Gabriel Orozco (born April 27, 1962) is a Mexican artist. He gained his reputation in the early 1990s for his exploration of drawing, photography, sculpture and installation. In 1998, Francesco Bonami called Orozco "one of the most influential artists of this decade, and probably the next one too."

== Biography ==
=== Early life and education ===
Orozco was born in 1962 in Veracruz, Mexico to Cristina Félix Romandía and Mario Orozco Rivera, a mural painter and art professor at the University of Veracruz. When Orozco was six, the family relocated to the San Ángel neighborhood of Mexico City so that his father could work with artist David Alfaro Siquieros on various mural commissions. His father took him along to museum exhibitions and to work with him, during which time Orozco overheard many conversations about art and politics.

Orozco attended the Escuela Nacional de Artes Plásticas between 1981 and 1984 but found the program too conservative.

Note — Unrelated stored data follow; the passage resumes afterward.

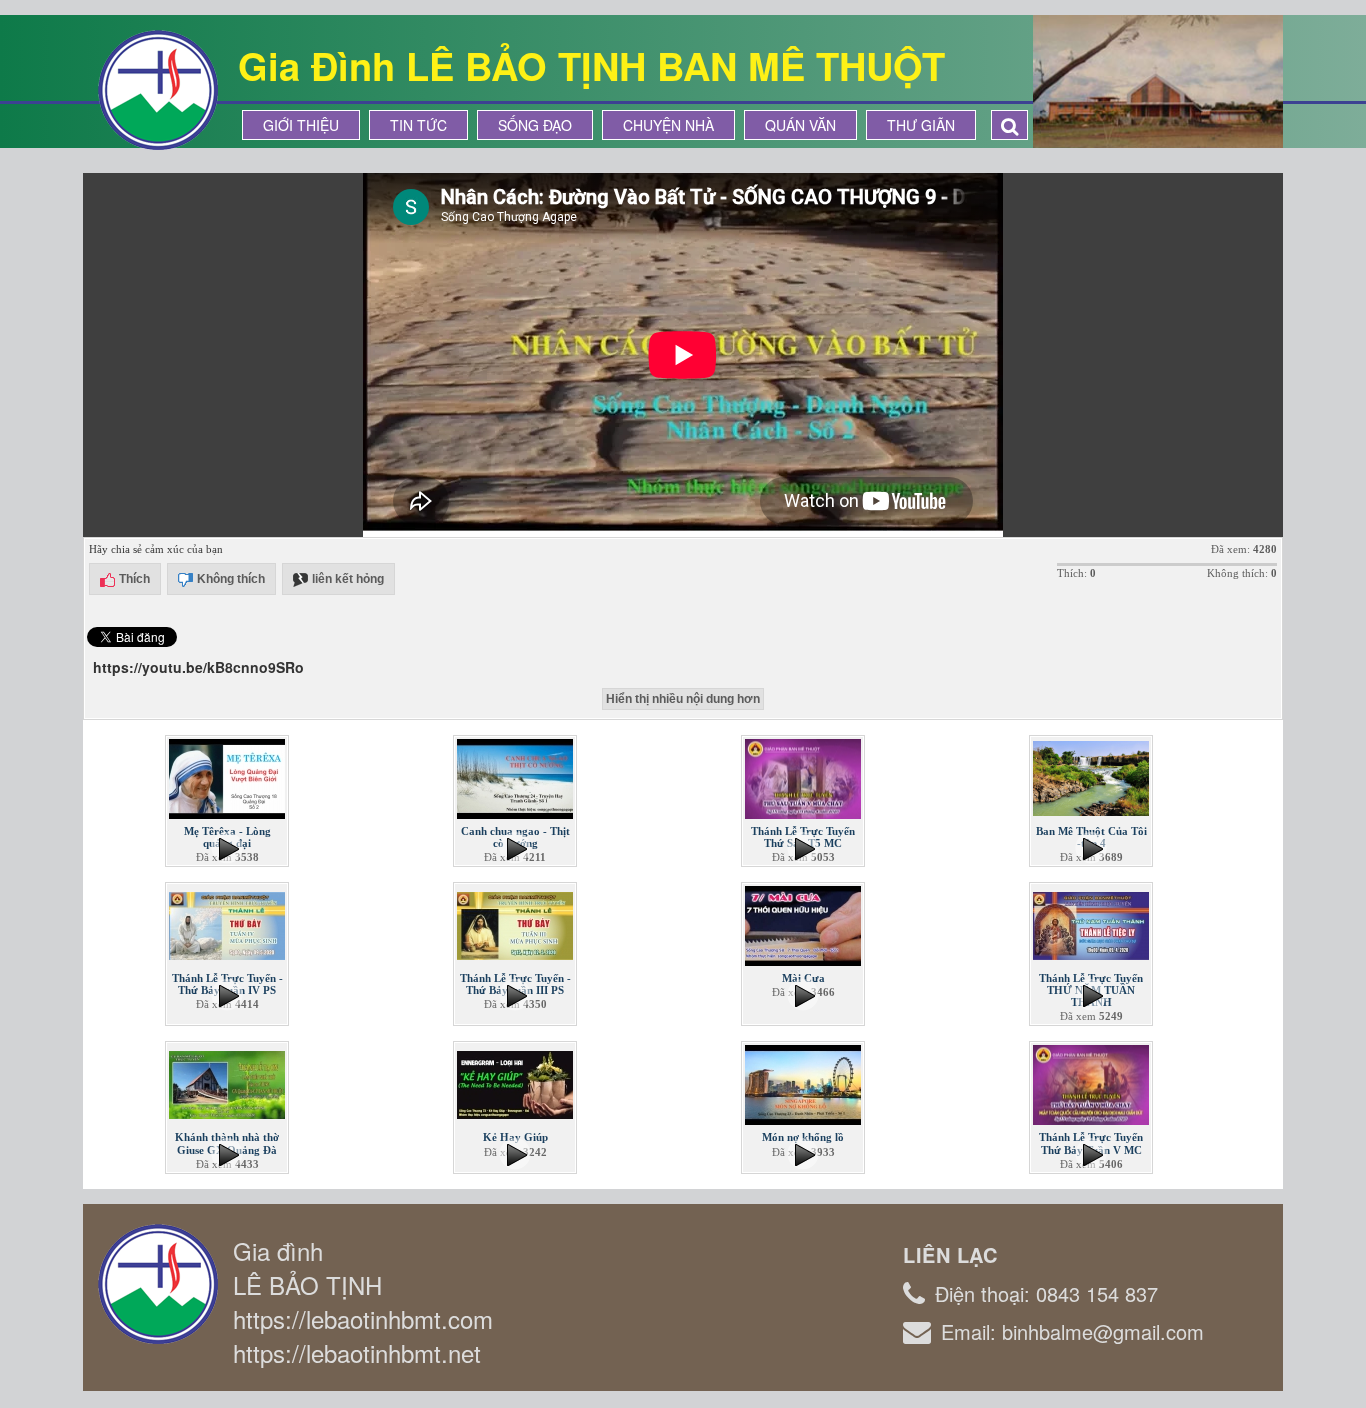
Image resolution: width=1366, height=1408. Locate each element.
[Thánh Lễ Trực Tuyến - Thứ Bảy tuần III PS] (517, 924)
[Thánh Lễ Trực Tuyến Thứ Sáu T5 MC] (805, 777)
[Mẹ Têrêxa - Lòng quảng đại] (229, 777)
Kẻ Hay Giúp (515, 1137)
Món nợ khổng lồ (803, 1137)
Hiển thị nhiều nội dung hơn (683, 699)
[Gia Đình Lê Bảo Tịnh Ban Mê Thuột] (158, 88)
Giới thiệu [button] (301, 125)
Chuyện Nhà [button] (668, 125)
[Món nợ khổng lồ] (805, 1083)
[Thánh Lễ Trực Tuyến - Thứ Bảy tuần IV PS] (229, 924)
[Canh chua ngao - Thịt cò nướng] (517, 777)
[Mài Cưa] (805, 924)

In 1986, he moved to Madrid and enrolled at the Circulo de Bellas Artes. There his instructors introduced him to a broad range of post-war artists who were working in non-traditional formats. He said of his time in Spain, "What's important is to be confronted deeply with another culture. And also to feel that I am the Other, not the resident. That I am the immigrant. I was displaced and in a country where the relationship with Latin America is conflicted. I came from a background that was very progressive. And then to travel to Spain and confront a very conservative society that also wanted to be very avant-garde in the 1980s, but treated me as an immigrant, was shocking. That feeling of vulnerability was really important for developing my work. I think a lot of my work has to do with that kind of exposure, to expose vulnerability and make that your strength."

=== Career ===
In 1987, Orozco returned from his studies in Madrid to Mexico City, where he hosted weekly meetings with a group of other artists including Damián Ortega, Gabriel Kuri, Abraham Cruzvillegas and Dr. Lakra. This group met once a week for five years and over time the artist's home became a place where many artistic and cultural projects took shape.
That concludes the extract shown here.